Leapfrog

LeapFrog Enterprises Inc NYSE: LF is an educational toy company based in Emeryville, California. LeapFrog designs, develops and markets technology-based learning products and related content for the education of infant through grade school children at home and in schools internationally.

Business Situation
Leapfrog has been developing learning tools and toys for children for over 15 years. And with the onset of the internet, they saw an opportunity to develop and store data from each child that was gathered on the handhelds educational toys and learning devices. This would allow them to provide feedback to parents on the progress of their child and give awards to the children for completing tasks. This would also make the toys more marketable and allow flexibility with upgrades and downloadable updates.

Technical Situation
Leapfrog needed to provide a complete services layer and enterprise service bus that allowed users to create accounts, login, connect and register devices, and monitor child progress. The initial roll out provided the basics, but was not nearly ready for the holiday season and the expectation of 1.5 million new accounts on Christmas Day. With the current services layer in place, account creation was taking approximately 1 minute and 30 seconds to complete.
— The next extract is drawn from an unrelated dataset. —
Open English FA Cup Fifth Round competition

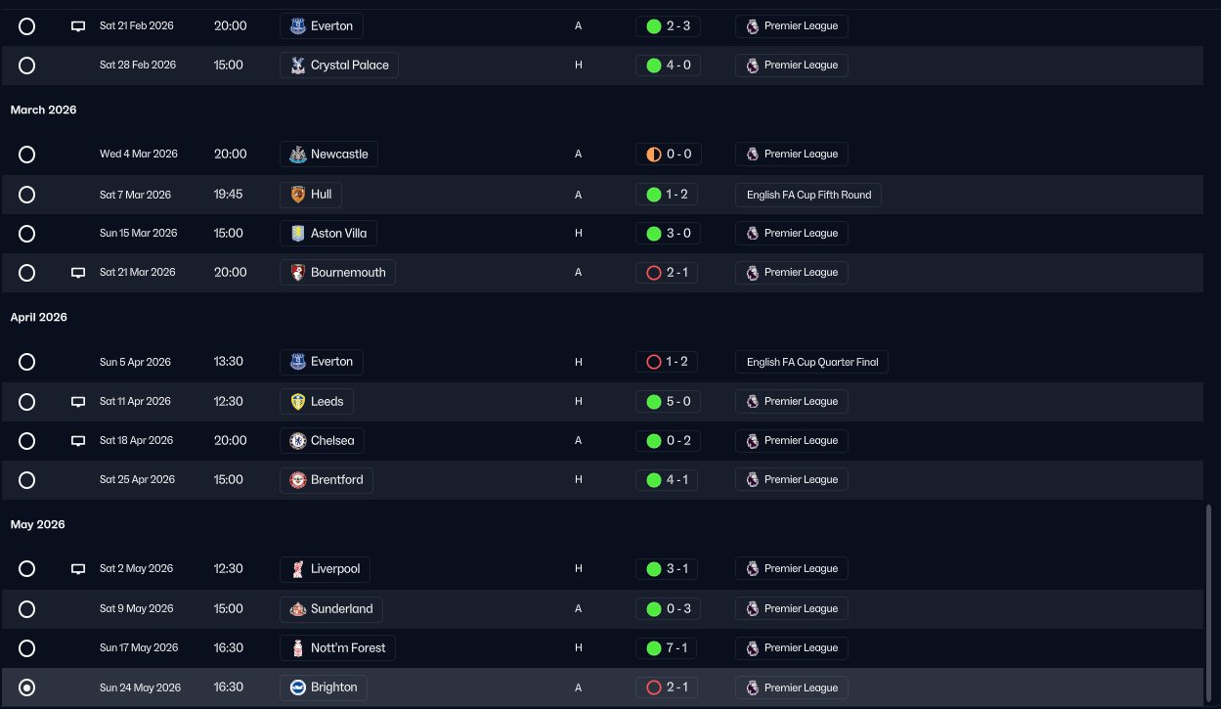pyautogui.click(x=808, y=195)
Each account creation required 2 round trips to an outside vender.

Solution
An open source services solution was put in place providing CXF endpoints for integration with the customer facing UI components. These endpoints were used by several front-end technologies to simplify the development and integration of all Leapfrog’s UI’s. The account creation implementation was reworked to change the source of accounts to be controlled by Leapfrog and allowing the services to asynchronously manage messaging from the front-end. This took the account creation time from one and half minutes to less then 1 second. Enterprise service bus was used to transform information asynchronously to make efficient use of CPU and server utilization. IO was analyzed to provide for aggregation to minimize the number of round trips from the web application to the backend systems and third party vendors. Effective use of Enterprise Integration Patterns provided best practice use of backend processes, leveraging additional efficient use of CPU and server resources.

Benenfits
With the new services layer in place, Leapfrog was able to handle the load of new customers on Christmas Day. The services layer was able to handle the largest load Leapfrog has ever experienced.
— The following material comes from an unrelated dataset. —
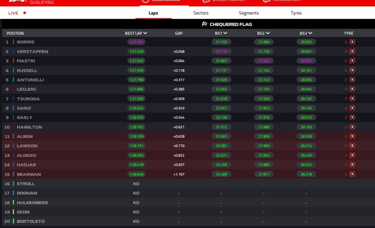375x228 pixels.
Task: Click the soft tyre icon for Leclerc
Action: (352, 89)
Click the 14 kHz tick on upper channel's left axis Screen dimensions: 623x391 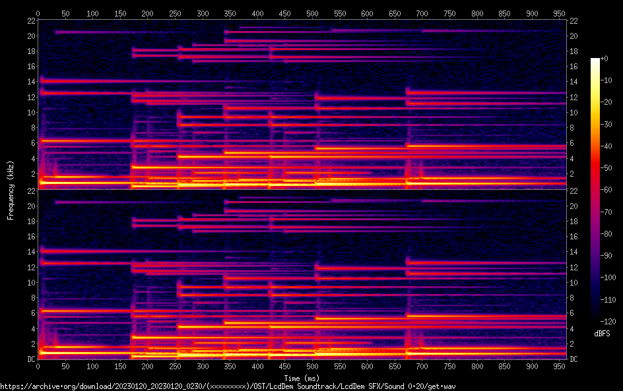point(30,82)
Melbourne IT boot straps Open Source and SOA with Savoir

Melbourne IT is an internet service provider with a large footprint in southwestern Australia. They provide internet services as well as domain services and integrate with other ISP’s worldwide to provide a large number of products to their customers. They had jumped into open source technologies and service oriented architecture (SOA) with both feet, but had little experience implementing or using these products and soon felt they were in over their head. They went to a consulting firm that claimed to be able to help. After 3 months and hundreds of thousands of dollars, they realized that this group had little more knowledge then their own staff. So they turned to Savoir Technologies.
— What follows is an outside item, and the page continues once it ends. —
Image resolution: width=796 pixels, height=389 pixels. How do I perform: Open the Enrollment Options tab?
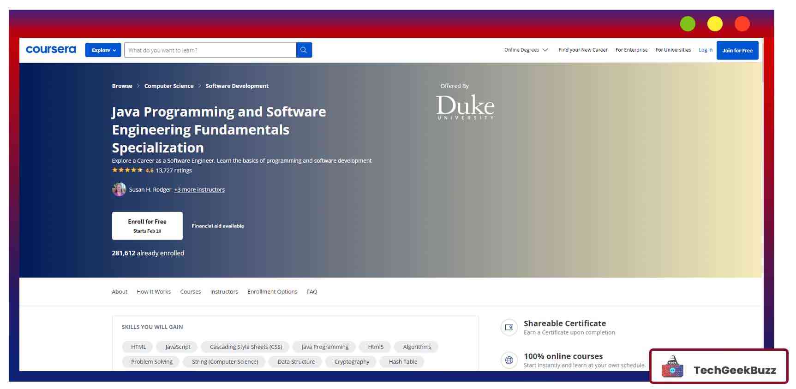pos(272,292)
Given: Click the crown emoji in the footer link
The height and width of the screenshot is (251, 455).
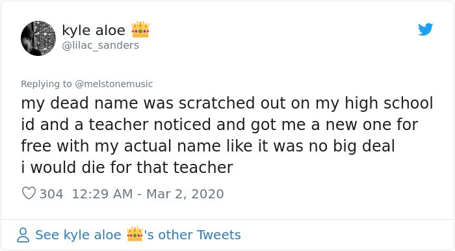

We sent in a specialized consultant to meet their needs. He worked hand in hand with a small group of developers and architects from different departments within Melbourne IT in order to ensure all parties were on the same page. He looked at what was delivered by the other consulting firm to suggest changes and areas for improvements where code was inefficient or wrong. Our consultant was able to setup a new base project for them to build from and architect a new implementation that would make the system more scalable and highly available using ActiveMQ and ServiceMix. Savoir’s intimate knowledge of SOA and open source enabled Melbourne IT to boot strap their SOA initiatives using open source with best-in-breed development methodologies and architectures.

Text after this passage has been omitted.